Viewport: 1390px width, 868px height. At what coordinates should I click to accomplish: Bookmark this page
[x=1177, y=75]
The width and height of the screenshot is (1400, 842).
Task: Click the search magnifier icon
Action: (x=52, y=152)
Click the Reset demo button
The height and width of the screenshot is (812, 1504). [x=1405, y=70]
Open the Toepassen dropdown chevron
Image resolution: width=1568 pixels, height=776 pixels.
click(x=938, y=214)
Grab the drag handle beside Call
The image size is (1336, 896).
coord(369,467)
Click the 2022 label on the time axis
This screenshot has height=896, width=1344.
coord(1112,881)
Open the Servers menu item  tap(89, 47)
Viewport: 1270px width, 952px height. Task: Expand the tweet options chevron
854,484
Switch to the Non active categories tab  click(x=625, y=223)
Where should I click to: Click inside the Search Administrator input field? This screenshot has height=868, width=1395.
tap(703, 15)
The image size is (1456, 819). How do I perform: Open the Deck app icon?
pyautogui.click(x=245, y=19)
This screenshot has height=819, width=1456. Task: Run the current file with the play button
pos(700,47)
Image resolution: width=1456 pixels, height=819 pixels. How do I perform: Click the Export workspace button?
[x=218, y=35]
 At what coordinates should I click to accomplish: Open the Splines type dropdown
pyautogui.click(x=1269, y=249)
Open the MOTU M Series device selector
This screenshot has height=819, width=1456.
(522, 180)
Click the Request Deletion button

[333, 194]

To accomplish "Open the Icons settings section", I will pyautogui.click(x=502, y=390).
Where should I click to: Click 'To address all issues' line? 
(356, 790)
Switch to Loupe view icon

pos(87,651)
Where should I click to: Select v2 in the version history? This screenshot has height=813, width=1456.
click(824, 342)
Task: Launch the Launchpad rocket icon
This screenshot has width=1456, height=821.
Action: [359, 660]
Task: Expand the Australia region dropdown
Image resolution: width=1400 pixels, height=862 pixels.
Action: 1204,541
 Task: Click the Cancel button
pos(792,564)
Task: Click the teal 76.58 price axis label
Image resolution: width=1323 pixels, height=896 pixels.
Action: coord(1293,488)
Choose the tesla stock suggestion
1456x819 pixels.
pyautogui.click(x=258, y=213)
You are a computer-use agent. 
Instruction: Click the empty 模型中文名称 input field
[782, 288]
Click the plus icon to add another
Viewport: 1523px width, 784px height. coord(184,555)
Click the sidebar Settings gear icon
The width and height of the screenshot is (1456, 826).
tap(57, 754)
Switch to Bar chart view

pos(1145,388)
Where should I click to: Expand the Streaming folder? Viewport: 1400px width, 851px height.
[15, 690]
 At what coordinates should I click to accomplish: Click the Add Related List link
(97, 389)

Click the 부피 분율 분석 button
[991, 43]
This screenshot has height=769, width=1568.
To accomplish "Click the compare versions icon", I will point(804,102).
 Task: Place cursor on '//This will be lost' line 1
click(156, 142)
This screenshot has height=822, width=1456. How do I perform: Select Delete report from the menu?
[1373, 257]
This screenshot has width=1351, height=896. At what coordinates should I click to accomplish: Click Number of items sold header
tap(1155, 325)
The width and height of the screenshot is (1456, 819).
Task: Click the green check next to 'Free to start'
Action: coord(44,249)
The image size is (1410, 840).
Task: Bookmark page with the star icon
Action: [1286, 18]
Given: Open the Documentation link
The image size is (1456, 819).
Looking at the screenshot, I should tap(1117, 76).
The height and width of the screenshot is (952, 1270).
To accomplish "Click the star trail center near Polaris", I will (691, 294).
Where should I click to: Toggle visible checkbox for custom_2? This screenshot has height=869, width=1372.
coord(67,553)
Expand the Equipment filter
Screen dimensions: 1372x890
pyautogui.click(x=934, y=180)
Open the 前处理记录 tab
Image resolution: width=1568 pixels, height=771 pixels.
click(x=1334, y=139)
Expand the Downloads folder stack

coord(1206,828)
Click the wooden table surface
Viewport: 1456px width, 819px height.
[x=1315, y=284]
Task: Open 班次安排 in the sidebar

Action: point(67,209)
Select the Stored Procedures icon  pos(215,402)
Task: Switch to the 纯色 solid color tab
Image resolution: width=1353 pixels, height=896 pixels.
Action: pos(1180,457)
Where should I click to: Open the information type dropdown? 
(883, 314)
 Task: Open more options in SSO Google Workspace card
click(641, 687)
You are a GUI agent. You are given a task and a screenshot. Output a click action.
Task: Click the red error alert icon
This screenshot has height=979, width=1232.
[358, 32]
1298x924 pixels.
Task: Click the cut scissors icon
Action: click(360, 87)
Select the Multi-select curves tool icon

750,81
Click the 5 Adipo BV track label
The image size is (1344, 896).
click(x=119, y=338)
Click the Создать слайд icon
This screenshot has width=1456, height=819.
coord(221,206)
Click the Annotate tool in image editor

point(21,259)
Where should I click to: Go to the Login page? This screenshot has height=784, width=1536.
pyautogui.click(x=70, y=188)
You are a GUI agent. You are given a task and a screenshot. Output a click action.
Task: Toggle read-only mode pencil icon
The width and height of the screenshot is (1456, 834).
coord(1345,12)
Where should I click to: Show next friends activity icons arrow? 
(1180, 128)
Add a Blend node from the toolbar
--- --- ---
> [What the task asks]:
Output each line of the material exactly as it was written above.

> [Answer space]:
Viewport: 1390px width, 868px height. At what coordinates should I click to accomplish: Bookmark this page
[x=1177, y=75]
The width and height of the screenshot is (1400, 842).
Task: Click the search magnifier icon
Action: (x=52, y=152)
Click the Reset demo button
The height and width of the screenshot is (812, 1504). [x=1405, y=70]
Open the Toepassen dropdown chevron
Image resolution: width=1568 pixels, height=776 pixels.
click(x=938, y=214)
Grab the drag handle beside Call
The image size is (1336, 896).
coord(369,467)
Click the 2022 label on the time axis
This screenshot has height=896, width=1344.
coord(1112,881)
Open the Servers menu item  tap(89, 47)
Viewport: 1270px width, 952px height. Task: Expand the tweet options chevron
854,484
Switch to the Non active categories tab  click(x=625, y=223)
Where should I click to: Click inside the Search Administrator input field? This screenshot has height=868, width=1395.
tap(703, 15)
The image size is (1456, 819). How do I perform: Open the Deck app icon?
pyautogui.click(x=245, y=19)
This screenshot has height=819, width=1456. Task: Run the current file with the play button
pos(700,47)
Image resolution: width=1456 pixels, height=819 pixels. How do I perform: Click the Export workspace button?
[x=218, y=35]
 At what coordinates should I click to accomplish: Open the Splines type dropdown
pyautogui.click(x=1269, y=249)
Open the MOTU M Series device selector
This screenshot has height=819, width=1456.
(522, 180)
Click the Request Deletion button

[333, 194]

To accomplish "Open the Icons settings section", I will pyautogui.click(x=502, y=390).
Where should I click to: Click 'To address all issues' line? 
(356, 790)
Switch to Loupe view icon

pos(87,651)
Where should I click to: Select v2 in the version history? This screenshot has height=813, width=1456.
click(824, 342)
Task: Launch the Launchpad rocket icon
This screenshot has width=1456, height=821.
Action: [359, 660]
Task: Expand the Australia region dropdown
Image resolution: width=1400 pixels, height=862 pixels.
Action: 1204,541
 Task: Click the Cancel button
pos(792,564)
Task: Click the teal 76.58 price axis label
Image resolution: width=1323 pixels, height=896 pixels.
Action: coord(1293,488)
Choose the tesla stock suggestion
1456x819 pixels.
pyautogui.click(x=258, y=213)
You are a computer-use agent. 
Instruction: Click the empty 模型中文名称 input field
[782, 288]
Click the plus icon to add another
Viewport: 1523px width, 784px height. coord(184,555)
Click the sidebar Settings gear icon
The width and height of the screenshot is (1456, 826).
tap(57, 754)
Switch to Bar chart view

pos(1145,388)
Where should I click to: Expand the Streaming folder? Viewport: 1400px width, 851px height.
[15, 690]
 At what coordinates should I click to accomplish: Click the Add Related List link
(97, 389)

Click the 부피 분율 분석 button
[991, 43]
This screenshot has height=769, width=1568.
To accomplish "Click the compare versions icon", I will point(804,102).
 Task: Place cursor on '//This will be lost' line 1
click(156, 142)
This screenshot has height=822, width=1456. How do I perform: Select Delete report from the menu?
[1373, 257]
This screenshot has width=1351, height=896. At what coordinates should I click to accomplish: Click Number of items sold header
tap(1155, 325)
The width and height of the screenshot is (1456, 819).
Task: Click the green check next to 'Free to start'
Action: coord(44,249)
The image size is (1410, 840).
Task: Bookmark page with the star icon
Action: [1286, 18]
Given: Open the Documentation link
The image size is (1456, 819).
Looking at the screenshot, I should tap(1117, 76).
The height and width of the screenshot is (952, 1270).
To accomplish "Click the star trail center near Polaris", I will (691, 294).
Where should I click to: Toggle visible checkbox for custom_2? This screenshot has height=869, width=1372.
coord(67,553)
Expand the Equipment filter
Screen dimensions: 1372x890
pyautogui.click(x=934, y=180)
Open the 前处理记录 tab
Image resolution: width=1568 pixels, height=771 pixels.
click(x=1334, y=139)
Expand the Downloads folder stack

coord(1206,828)
Click the wooden table surface
Viewport: 1456px width, 819px height.
[x=1315, y=284]
Task: Open 班次安排 in the sidebar

Action: point(67,209)
Select the Stored Procedures icon  pos(215,402)
Task: Switch to the 纯色 solid color tab
Image resolution: width=1353 pixels, height=896 pixels.
Action: pos(1180,457)
Where should I click to: Open the information type dropdown? 
(883, 314)
 Task: Open more options in SSO Google Workspace card
click(641, 687)
You are a GUI agent. You are given a task and a screenshot. Output a click action.
Task: Click the red error alert icon
This screenshot has height=979, width=1232.
[358, 32]
1298x924 pixels.
Task: Click the cut scissors icon
Action: click(360, 87)
Select the Multi-select curves tool icon

750,81
Click the 5 Adipo BV track label
The image size is (1344, 896).
click(x=119, y=338)
Click the Создать слайд icon
This screenshot has width=1456, height=819.
coord(221,206)
Click the Annotate tool in image editor

point(21,259)
Where should I click to: Go to the Login page? This screenshot has height=784, width=1536.
pyautogui.click(x=70, y=188)
You are a GUI agent. You are given a task and a screenshot. Output a click action.
Task: Toggle read-only mode pencil icon
The width and height of the screenshot is (1456, 834).
coord(1345,12)
Where should I click to: Show next friends activity icons arrow? 
(1180, 128)
Add a Blend node from the toolbar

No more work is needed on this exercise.